WARREN Townships to fight annexation

Officials believe a medical facility will be built on the undeveloped land in Bazetta Township.
WARREN -- A proposed annexation has two townships vowing a fight against the city.
Several land owners on Elm Road filed petitions Oct. 23 with Trumbull County commissioners asking for their property to be annexed to the city. If the annexation is approved, it could mean the city would get 35.8 acres of Howland Township and 166.5 acres of Bazetta.
Elmhurst Properties, Jerry Carlton Enterprises, Northern Development company, Edward and Alice Byers, Garland and Ruth Bradshaw, Joseph and Jane Smith, Vincent and Mary Jane Marilla, Jack and Mary Ann Drummond, and Andrew and Dorothy Kostyo are the property owners who signed the petition.
Plans to fight: "We are very unhappy," said John Emanuel, Howland Township administrator. "We will fight this. It's war."
Bill Glancy, a Bazetta Township trustee, agreed, saying he doesn't understand why the land owners want annexation.
"We have done everything we could [to help them]," Glancy said.
Atty. Tom Nader, who represents the petitioners, said the landowners want annexation for several reasons, including economic development.
"If they are annexed into the city they can get more assistance from the city," Nader said. "Plus, right now the Bazetta police had to make cutbacks, and the city is in a better position to offer more police and fire protection."
The city's already short-staffed police and fire squads will not be overburdened, Angelo said -- they already respond to the area because the city's water filtration plant is on Elm Road in Bazetta.
The land the petitioners want annexed includes the area where Tops Friendly Market and Banc One are at North River Road and Elm, heading north past state Route 5 bypass and encompassing about 166 acres of undeveloped land.
Possible plan: Glancy and Mike Keys, director of Warren Redevelopment and Planning, said they believe a medical facility will be built on the vacant land in Bazetta Township.
Glancy and Keys said they did not know the name of the company that wants to build on the land.
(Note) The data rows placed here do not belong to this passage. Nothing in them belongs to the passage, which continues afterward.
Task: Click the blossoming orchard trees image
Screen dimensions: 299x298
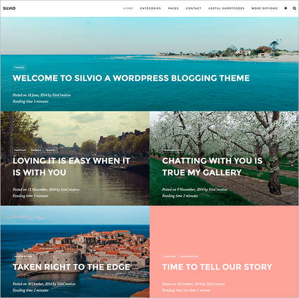Action: [x=224, y=133]
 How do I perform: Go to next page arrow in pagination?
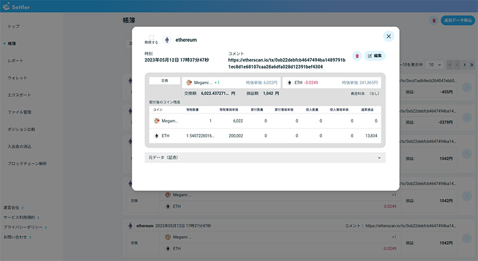464,65
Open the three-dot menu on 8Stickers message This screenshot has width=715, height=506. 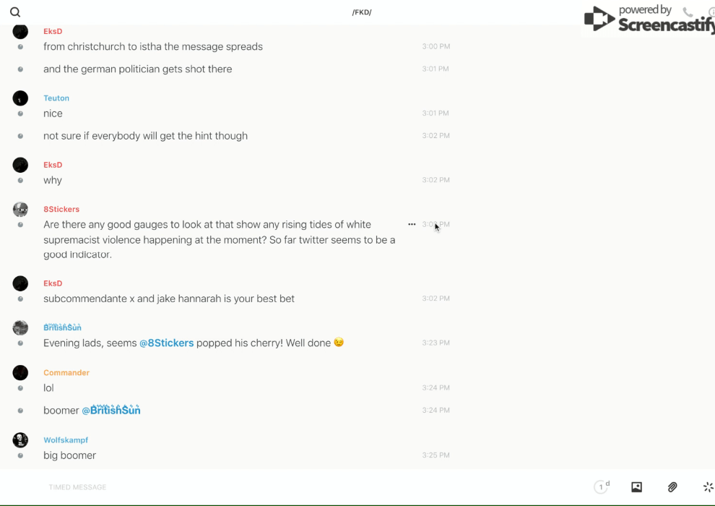click(x=412, y=224)
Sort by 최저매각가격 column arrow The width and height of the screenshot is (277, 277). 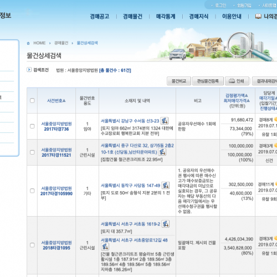(x=248, y=100)
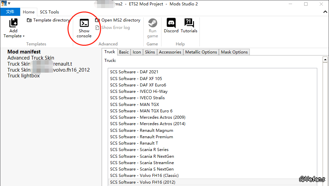Screen dimensions: 329x186
Task: Select Advanced Truck Skin in the tree
Action: pyautogui.click(x=31, y=58)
Angelo declined to say what developers have planned but noted that a $1 million building would be built on the land, creating 35 jobs.
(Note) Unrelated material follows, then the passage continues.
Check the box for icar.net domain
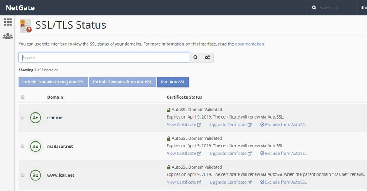The height and width of the screenshot is (191, 367). click(23, 118)
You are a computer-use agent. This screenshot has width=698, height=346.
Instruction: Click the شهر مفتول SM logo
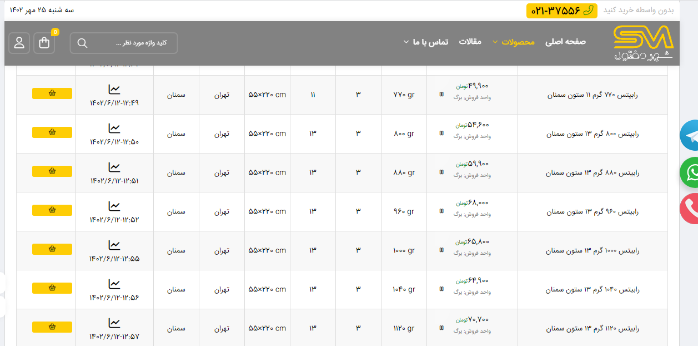[x=643, y=43]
Hearing to be set: Commissioners will set a hearing on the petition, and developers, the city and townships will have a chance to present their cases.
Angelo said 100 percent of the abutting property owners have signed on to the proposal for annexation.
"We're not looking to fight with Howland Township," he said. "It's not a force issue. It's not anything the city pushed on anyone."
The annexation must be approved or denied by commissioners within 90 days after the public hearing.
Angelo said he's proud the developers think enough of Warren to invest their futures here.
"We support their right to be a part of the city or a part of the township if that's what they want," Angelo said.
If it's approved, the annexation would enhance Warren's aggressive marketing campaign that aims to attract new business by showing off the city's assets, Keys said.
The mayor went on to say this is why Warren and many other Ohio cities opposed a new law that could take effect in 2002 that will give townships more say in the process.
The bill was signed by Gov. Bob Taft, but a coalition of cities generated the needed signatures to secure a referendum that will appear on the November 2002 ballot.